TASK STATEMENT: Find each line of the entries with the string "link", please, and copy it.

☆ ☆ ☆

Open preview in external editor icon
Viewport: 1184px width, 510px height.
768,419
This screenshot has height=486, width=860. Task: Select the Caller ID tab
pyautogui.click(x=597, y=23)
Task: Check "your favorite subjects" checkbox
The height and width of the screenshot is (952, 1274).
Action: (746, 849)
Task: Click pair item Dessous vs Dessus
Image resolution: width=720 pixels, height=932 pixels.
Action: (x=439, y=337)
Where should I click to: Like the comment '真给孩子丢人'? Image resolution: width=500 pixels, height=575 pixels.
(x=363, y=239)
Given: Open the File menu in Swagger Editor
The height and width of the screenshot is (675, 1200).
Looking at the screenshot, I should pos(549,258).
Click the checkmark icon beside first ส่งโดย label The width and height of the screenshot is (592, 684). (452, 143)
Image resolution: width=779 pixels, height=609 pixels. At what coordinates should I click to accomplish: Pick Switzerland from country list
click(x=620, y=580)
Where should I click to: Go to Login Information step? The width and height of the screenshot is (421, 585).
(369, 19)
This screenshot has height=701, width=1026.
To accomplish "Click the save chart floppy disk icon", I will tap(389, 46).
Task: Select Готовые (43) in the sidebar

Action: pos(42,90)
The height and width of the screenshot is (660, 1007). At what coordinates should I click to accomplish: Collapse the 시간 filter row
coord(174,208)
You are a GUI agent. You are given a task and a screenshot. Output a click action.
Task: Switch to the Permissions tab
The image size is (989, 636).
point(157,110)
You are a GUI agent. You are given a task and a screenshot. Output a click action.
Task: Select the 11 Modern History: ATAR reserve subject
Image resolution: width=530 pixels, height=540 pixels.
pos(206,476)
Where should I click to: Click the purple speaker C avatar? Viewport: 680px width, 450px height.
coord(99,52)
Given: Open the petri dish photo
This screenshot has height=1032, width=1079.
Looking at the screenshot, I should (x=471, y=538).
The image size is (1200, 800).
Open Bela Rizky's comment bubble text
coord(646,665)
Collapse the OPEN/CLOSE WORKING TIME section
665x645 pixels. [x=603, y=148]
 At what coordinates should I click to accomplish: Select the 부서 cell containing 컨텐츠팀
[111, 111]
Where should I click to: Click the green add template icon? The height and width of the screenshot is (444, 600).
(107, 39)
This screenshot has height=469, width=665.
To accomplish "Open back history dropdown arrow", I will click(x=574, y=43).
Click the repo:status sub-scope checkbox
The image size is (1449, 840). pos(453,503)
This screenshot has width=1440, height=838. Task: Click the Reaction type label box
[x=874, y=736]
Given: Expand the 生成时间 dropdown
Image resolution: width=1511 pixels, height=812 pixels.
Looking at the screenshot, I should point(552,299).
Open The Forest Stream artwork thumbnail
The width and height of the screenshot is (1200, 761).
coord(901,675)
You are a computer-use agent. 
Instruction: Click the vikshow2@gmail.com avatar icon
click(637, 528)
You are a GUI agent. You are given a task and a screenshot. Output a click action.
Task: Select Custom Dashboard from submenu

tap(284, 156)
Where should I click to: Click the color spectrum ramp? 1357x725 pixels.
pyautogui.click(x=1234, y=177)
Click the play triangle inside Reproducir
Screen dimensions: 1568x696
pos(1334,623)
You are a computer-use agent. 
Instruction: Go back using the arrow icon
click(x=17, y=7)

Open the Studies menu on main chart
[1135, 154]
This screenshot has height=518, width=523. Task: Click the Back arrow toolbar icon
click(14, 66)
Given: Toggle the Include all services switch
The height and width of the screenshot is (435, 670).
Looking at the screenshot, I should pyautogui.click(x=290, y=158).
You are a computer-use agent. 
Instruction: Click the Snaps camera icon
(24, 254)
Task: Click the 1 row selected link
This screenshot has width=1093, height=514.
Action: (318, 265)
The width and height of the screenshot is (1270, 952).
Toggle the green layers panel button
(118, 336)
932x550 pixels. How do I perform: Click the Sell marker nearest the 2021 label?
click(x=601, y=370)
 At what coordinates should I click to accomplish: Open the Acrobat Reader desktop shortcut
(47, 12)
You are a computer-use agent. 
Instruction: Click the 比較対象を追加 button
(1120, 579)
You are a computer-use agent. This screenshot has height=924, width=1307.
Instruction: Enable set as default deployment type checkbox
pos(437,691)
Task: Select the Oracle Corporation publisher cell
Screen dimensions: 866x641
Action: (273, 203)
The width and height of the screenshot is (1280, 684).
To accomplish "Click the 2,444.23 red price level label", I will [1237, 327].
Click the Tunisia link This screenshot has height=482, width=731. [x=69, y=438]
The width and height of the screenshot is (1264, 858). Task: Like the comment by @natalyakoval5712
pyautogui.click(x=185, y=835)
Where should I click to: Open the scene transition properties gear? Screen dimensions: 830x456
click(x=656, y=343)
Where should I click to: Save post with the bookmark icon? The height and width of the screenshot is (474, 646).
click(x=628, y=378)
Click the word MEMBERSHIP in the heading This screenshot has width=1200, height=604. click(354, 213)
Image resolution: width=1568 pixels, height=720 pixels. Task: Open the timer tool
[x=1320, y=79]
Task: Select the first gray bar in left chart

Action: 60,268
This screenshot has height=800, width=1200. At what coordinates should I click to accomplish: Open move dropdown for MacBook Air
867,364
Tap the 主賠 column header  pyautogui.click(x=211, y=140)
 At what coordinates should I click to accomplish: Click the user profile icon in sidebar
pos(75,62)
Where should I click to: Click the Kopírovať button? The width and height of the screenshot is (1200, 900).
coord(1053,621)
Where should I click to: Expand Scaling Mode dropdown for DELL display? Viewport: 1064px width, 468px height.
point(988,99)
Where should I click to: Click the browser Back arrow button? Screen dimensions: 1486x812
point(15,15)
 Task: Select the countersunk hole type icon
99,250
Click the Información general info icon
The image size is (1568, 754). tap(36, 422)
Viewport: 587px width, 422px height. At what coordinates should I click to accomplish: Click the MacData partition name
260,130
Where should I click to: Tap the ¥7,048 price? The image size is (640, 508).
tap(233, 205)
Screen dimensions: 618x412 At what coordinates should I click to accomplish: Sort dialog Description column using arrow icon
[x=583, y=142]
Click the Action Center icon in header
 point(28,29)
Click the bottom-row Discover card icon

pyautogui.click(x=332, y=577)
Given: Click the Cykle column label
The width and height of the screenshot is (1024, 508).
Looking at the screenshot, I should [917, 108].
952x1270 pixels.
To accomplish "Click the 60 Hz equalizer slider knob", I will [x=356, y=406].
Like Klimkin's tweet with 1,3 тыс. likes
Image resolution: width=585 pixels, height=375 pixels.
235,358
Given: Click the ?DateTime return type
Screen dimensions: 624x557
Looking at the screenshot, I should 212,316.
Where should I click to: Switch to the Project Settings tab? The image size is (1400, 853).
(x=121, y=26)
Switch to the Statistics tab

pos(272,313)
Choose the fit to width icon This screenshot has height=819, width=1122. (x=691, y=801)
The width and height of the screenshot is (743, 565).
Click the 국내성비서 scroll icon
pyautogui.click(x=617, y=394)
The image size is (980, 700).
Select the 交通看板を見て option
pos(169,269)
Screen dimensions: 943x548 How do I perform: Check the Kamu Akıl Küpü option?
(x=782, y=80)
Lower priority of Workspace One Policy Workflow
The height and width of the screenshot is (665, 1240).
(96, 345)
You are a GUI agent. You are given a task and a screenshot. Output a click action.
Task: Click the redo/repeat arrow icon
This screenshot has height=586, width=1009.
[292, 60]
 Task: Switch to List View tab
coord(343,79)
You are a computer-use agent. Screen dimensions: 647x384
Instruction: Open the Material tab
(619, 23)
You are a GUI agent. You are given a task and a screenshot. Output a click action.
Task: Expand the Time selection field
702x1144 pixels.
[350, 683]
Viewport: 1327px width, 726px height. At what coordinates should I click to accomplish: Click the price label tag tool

☆ ☆ ☆

OUTPUT BELOW:
Task: Click the 1 row selected link
Click the Tunisia link This screenshot has height=482, width=731. [x=69, y=438]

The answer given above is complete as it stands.